QUESTIONS AND VERIFIED ANSWERS | 2026–2027 LATEST
UPDATE | GUARANTEED PASS | DETAILED RATIONALES |
FULL STUDY GUIDE | EXAM PREP | PRACTICE TEST |
CERTIFICATION PREPARATION
1. A nurse is caring for a postoperative patient who reports pain rated 8/10. What is the nurse's
priority action?
A. Notify the provider immediately
B. Assess the characteristics of the pain
C. Document the pain score
D. Encourage relaxation techniques
Correct Answer: B. Assess the characteristics of the pain
Rationale:
Comprehensive pain assessment is required before intervention. Understanding location, quality,
duration, and aggravating factors helps guide appropriate treatment.
2. Which finding most strongly suggests effective patient education regarding diabetes self-
management?
A. The patient states diabetes is a chronic disease
B. The patient identifies symptoms of hyperglycemia
C. The patient correctly demonstrates insulin administration
D. The patient attends follow-up appointments
Correct Answer: C. The patient correctly demonstrates insulin administration
Rationale:
Demonstration reflects application of knowledge and confirms competency in a critical self-care skill.
3. A nurse identifies a medication dosage discrepancy before administration. What should the
nurse do first?
A. Hold the medication and verify the order
B. Administer the medication as written
C. Ask another nurse to administer it
D. Document a medication error
Correct Answer: A. Hold the medication and verify the order
Rationale:
Patient safety requires clarification of questionable orders before medication administration.

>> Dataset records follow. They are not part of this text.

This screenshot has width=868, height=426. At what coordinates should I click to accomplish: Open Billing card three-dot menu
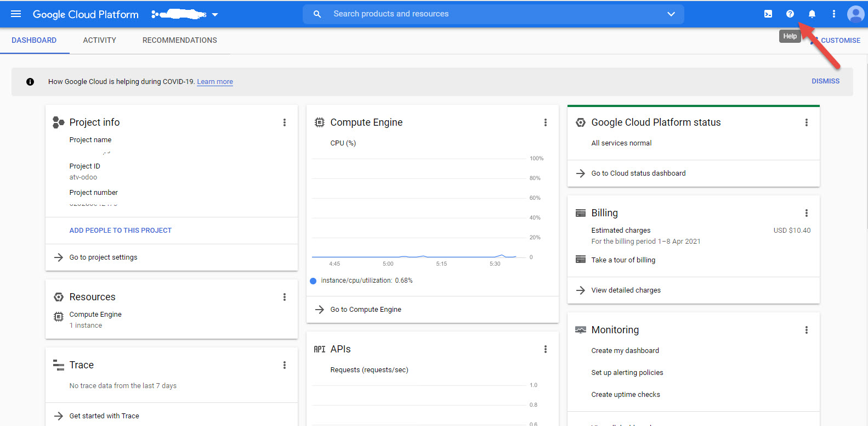tap(807, 213)
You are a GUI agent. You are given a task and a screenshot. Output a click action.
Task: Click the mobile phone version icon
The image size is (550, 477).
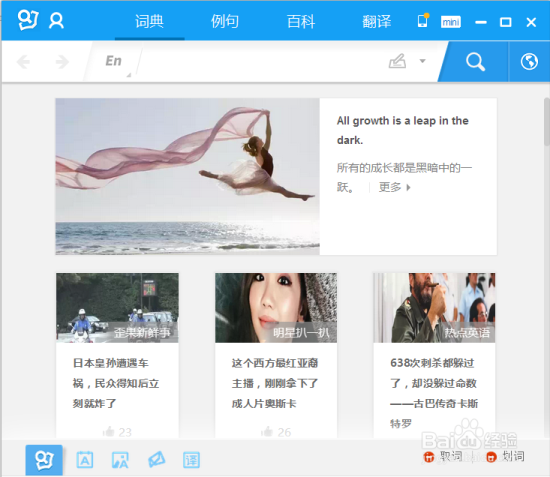(x=423, y=21)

4. Which action best supports infection prevention during urinary catheter insertion?
A. Wearing clean gloves
B. Using sterile technique
C. Applying extra lubricant
D. Irrigating the catheter routinely
Correct Answer: B. Using sterile technique
Rationale:
Sterile technique minimizes the introduction of microorganisms into the urinary tract.
,5. A patient suddenly develops shortness of breath and oxygen saturation drops to 84%. What is
the nurse's immediate priority?
A. Notify family members
B. Complete documentation
C. Apply oxygen and assess airway
D. Obtain a dietary history
Correct Answer: C. Apply oxygen and assess airway
Rationale:
Airway and breathing take priority according to ABC principles.

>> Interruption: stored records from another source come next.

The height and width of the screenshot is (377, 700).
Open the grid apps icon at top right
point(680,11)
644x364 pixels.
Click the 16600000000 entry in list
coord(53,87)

6. Which statement by a nurse demonstrates therapeutic communication?
A. "I know exactly how you feel."
B. "You should not worry about that."
C. "Tell me more about what concerns you."
D. "Everything will be fine."
Correct Answer: C. "Tell me more about what concerns you."
Rationale:
Open-ended questions encourage expression and exploration of feelings.
7. A nurse delegates vital sign collection to an assistive personnel. Which responsibility remains
with the nurse?
A. Equipment cleaning
B. Data interpretation
C. Recording findings
D. Taking blood pressure
Correct Answer: B. Data interpretation
Rationale:
Assessment and interpretation of patient data cannot be delegated.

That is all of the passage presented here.